福子退学后,加上数学老师频繁地向班主任反应,班主任便把我调到和全班最安静的男生坐同桌,小巴从军训时就没有什么存在感,一直以来就被班主任看作是爱讲话同学的隔板,他坐在最中间的位置,有效地阻隔了周边同学上课时交头接耳。

想想也是讽刺,六年级那年,我被老师看作最文静的孩子被放在一群女生中间当作墙使用,时隔短短四年,我却也需要我曾经扮演的这堵墙。

刚开始的时候,我上课和小巴说话,小巴都不给任何反应。借笔,他扔一支过来,借小刀,他从课桌里掏出来给你,头也不转,眼睛看着老师,几乎不给你任何回应。

我瞧着有趣,就更好奇的逗他,把他书抢过来,特别没意思的是,没书他也目不转睛的看老师,好像什么都没发生,每每这时,我又灰溜溜地把书还给他。

小巴喜欢听郑源的歌,后来接触很多郑源的歌,也是因为他,郑源的嗓音很特别,有沧桑的味道。在学期末的时候,小巴也会在一些无关紧要的课上和我聊天,聊到郑源时,他还会小声唱出来,不过没有沧桑的味道,更多的是为赋新词强说愁的装深沉。

我们也会聊小说,高中三年,除了霞仔,就和他聊小说最多。我们都爱看萌芽,都喜欢最小说,那时每期出来必买。某次课上,他和我说,他将来也要写小说,我听了很是羡慕,就问他故事情节,他说没想好,我问他主角名字,他说没想好,我接着问小说名字,他郑重地给我写在我本子首页的中间位置:牡丹殇。
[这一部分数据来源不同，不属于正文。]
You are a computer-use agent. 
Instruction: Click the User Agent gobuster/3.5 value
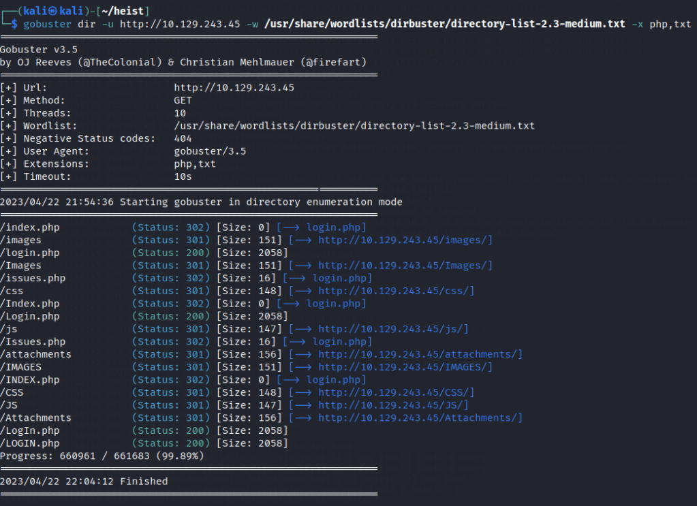210,151
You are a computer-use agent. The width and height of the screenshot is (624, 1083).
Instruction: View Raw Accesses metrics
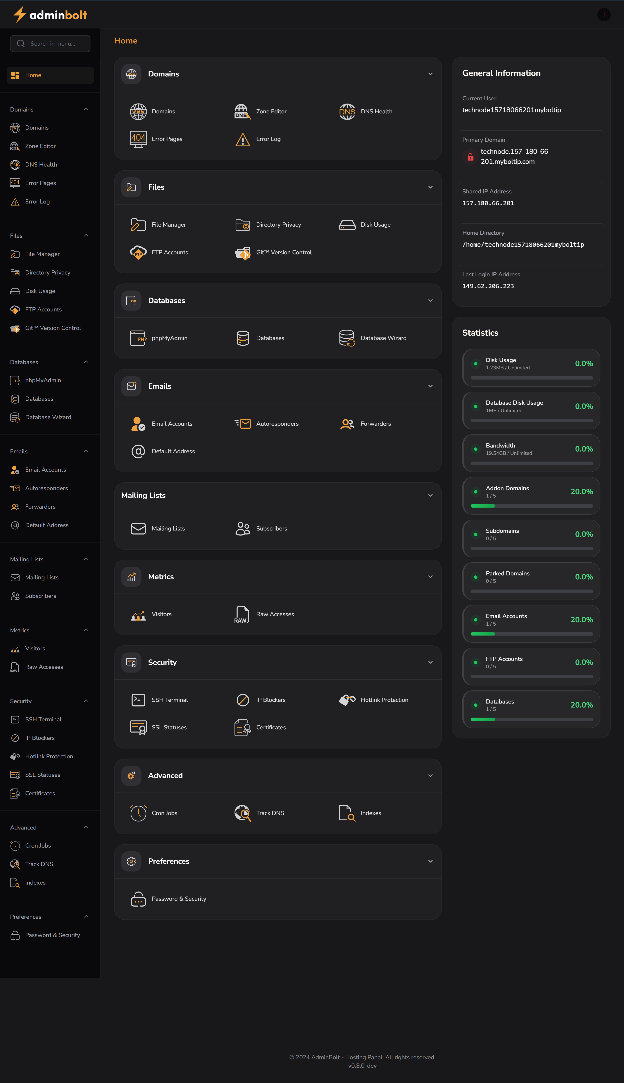click(x=275, y=614)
我很生气,因为我不认识最后一个字,就问他什么字,他装深沉地假装听起课来,我就一直在旁边嘀嘀咕咕让他说,终于他拿起笔来,在刚刚他写下的殇字上面标上“Shang”。

后来,我有写过樱花殇,故事是由很多看过的小说情节拼凑而成,这个殇字就是小巴教会我的,不过故事没有写完,小说框架在大一的日记本上,小说几万字的稿子存在移动硬盘里,随着毁坏而遗失。

从郑源之后,我陆陆续续地听了很多类似的为赋新词强说愁的歌曲,能记清的只有许嵩的《玫瑰花的葬礼》和忘记歌手名的《哥特式寂寞》。

2017年去上海,大学同学去接机,后来晚上小巴请我们吃的饭,我们一见如故,仿佛时间还停在高中那年,我们可以聊任意话题,没有隔阂,也不别扭。这又让我感觉时光不老,友情不败。

那天离别,我忘记问他牡丹殇写完了吗,主角叫什么名字,故事情节不会是狗血不堪直视吧,还哼唱原来一起听过的歌曲吗,郑源的那些歌还能唱出少年的味道吗,还能不能再为赋新词强说愁地用当年的调调哼唱那些充满年代感的音乐。

情不自禁,按下播放,耳畔响起那些熟悉的曲调,低声哼唱,早已没有了当年的味道。